▸ **What you are asked to do**: Leaving out all pictures, repeat exactly the lines from the one that holds "This screenshot has height=400, width=641." to the last line of the entries below.

Collected data entries
────

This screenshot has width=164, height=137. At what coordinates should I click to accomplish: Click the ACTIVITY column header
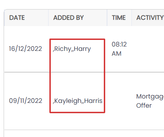150,18
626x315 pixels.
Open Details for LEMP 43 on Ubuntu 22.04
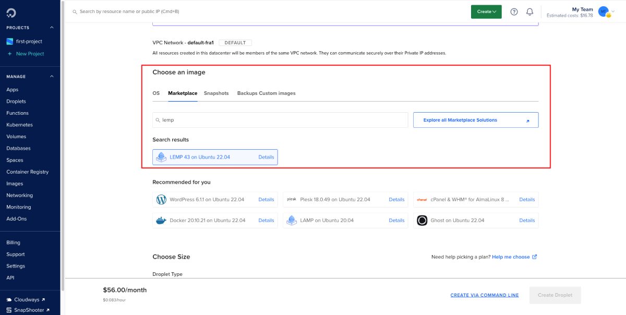click(267, 156)
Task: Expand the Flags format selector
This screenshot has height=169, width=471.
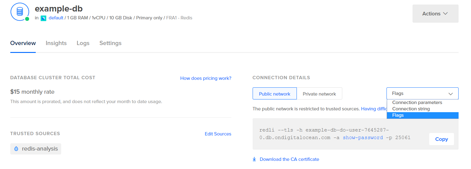Action: 422,93
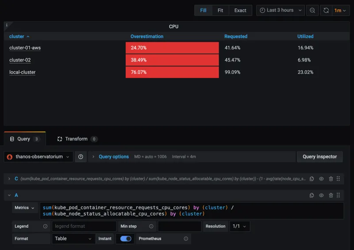
Task: Click the zoom out time range icon
Action: [312, 10]
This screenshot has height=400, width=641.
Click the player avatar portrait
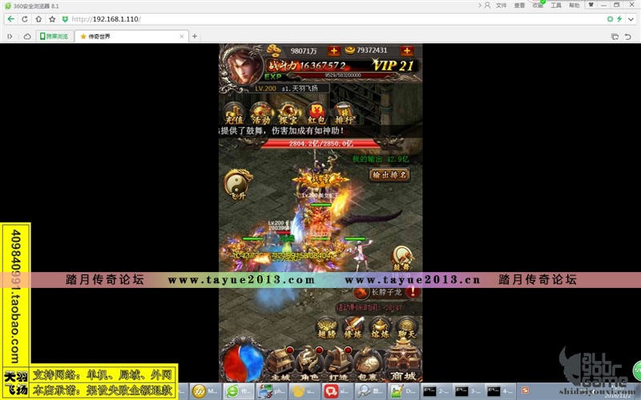pyautogui.click(x=244, y=65)
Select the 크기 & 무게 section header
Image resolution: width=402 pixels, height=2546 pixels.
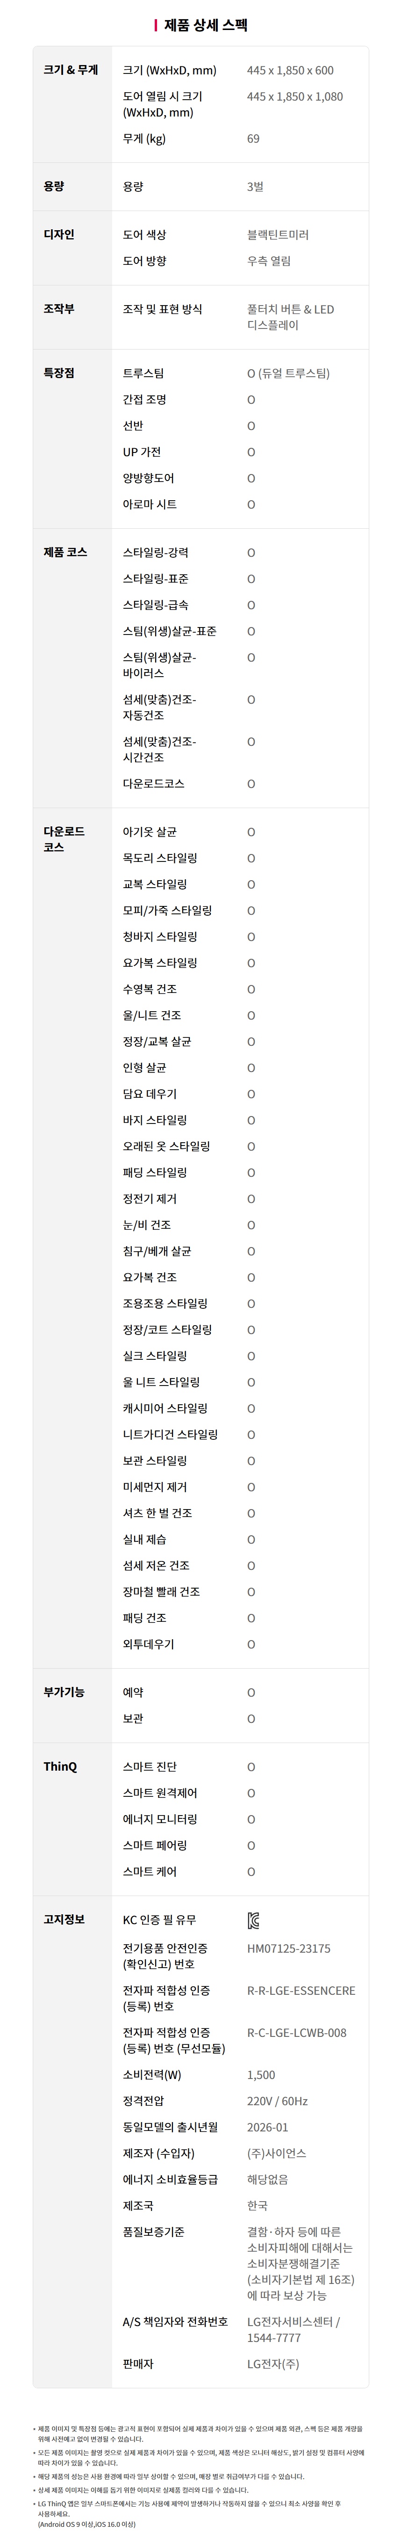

────

▸ **Exercise result**:
This screenshot has height=400, width=641.
Click the player avatar portrait
pyautogui.click(x=244, y=65)
Select the 크기 & 무게 section header
Image resolution: width=402 pixels, height=2546 pixels.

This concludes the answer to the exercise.